Paris – Wien. Jordan verbindet dirigierend zwei Traumstädte. Zur Poesie kommt, nicht unwesentlich, die Prosa. Die Wiener Symphoniker dürfen einen jungen Chef erwarten, der schon reichlich Führungserfahrung gesammelt hat, und das in einem hochkomplexen Unternehmen wie dem Opernhaus einer Weltmetropole. Was zählt dabei vor allem? „Für mich ist es entscheidend“, sagt Jordan, „die Synthese aus den Gegebenheiten zu finden.
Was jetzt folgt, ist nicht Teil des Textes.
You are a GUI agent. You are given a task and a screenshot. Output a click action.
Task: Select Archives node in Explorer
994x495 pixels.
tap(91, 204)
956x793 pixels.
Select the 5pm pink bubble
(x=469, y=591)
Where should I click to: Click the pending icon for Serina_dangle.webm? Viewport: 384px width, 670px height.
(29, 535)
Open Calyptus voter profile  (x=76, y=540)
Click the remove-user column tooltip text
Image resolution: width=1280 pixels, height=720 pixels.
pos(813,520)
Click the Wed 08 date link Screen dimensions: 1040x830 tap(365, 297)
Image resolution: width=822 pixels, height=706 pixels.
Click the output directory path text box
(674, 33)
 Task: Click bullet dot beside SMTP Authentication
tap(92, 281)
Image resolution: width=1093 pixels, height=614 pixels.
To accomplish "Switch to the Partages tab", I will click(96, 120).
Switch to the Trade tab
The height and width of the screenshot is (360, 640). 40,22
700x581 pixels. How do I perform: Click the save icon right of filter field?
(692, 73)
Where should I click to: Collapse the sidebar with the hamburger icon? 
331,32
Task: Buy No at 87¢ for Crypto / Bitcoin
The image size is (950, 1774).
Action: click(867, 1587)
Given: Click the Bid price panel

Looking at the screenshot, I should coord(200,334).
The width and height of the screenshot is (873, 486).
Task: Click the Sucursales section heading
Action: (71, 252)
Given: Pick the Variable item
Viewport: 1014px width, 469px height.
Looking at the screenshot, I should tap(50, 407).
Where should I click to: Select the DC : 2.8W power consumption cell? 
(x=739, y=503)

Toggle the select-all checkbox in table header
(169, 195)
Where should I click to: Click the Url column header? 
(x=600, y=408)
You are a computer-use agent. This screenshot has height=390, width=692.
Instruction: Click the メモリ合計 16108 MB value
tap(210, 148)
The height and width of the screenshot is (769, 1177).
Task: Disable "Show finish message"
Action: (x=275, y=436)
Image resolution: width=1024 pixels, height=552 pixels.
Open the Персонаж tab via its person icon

Ich sage nicht Kompromisse – sondern ganz bewusst Synthese.“ Im Grunde also ein tiefmusikalisches Prinzip: aus den Stimmen, die gegeben sind, ein stimmiges Ganzes entstehen zu lassen. „Genau das ist es“, bestätigt Jordan. „Wir sind zusammengekommen, um gemeinsam Musik zu machen. Mit all unseren Besonderheiten, unseren Eigentümlichkeiten und Verschiedenheiten …“

Woraus man schöpft

Der Dirigent, der so spricht, war und ist auch: Pianist, Kammermusiker, Liedbegleiter. Alle diese Begabungen hat er entfaltet, und er pflegt sie weiterhin. Wiens Musikfreunden gab er vor ein paar Jahren noch einen anderen Einblick – da ging die Tür einen Spalt auf, um den Komponisten Philippe Jordan zu zeigen: mit Liedern, die er auf japanische Haikus geschrieben hat. Wenn er am Klavier sitze, improvisiere und notiere, dann, erzählt er, seien das Erkundungen wie in einem Steinbruch. Material werde entdeckt, gehoben und freigelegt: „spannend zu sehen, was in mir steckt und welche Seiten ich in mir entdecke!“ Keine Sache (noch) für die große Öffentlichkeit. Aber, sagt Jordan, „ein ganz intimer, für mich sehr wichtiger Prozess“. Es ist schon so: Alle Kraft kommt aus der Stille. Die mächtigste und wohltuendste Musik entsteht aus ihr. Wien freut sich auf einen Künstler, der daraus schöpft.

Joachim Reiber
Dr. Joachim Reiber ist Chefredakteur der Zeitschrift „Musikfreunde“ und Programmheftredakteur der Gesellschaft der Musikfreunde in Wien.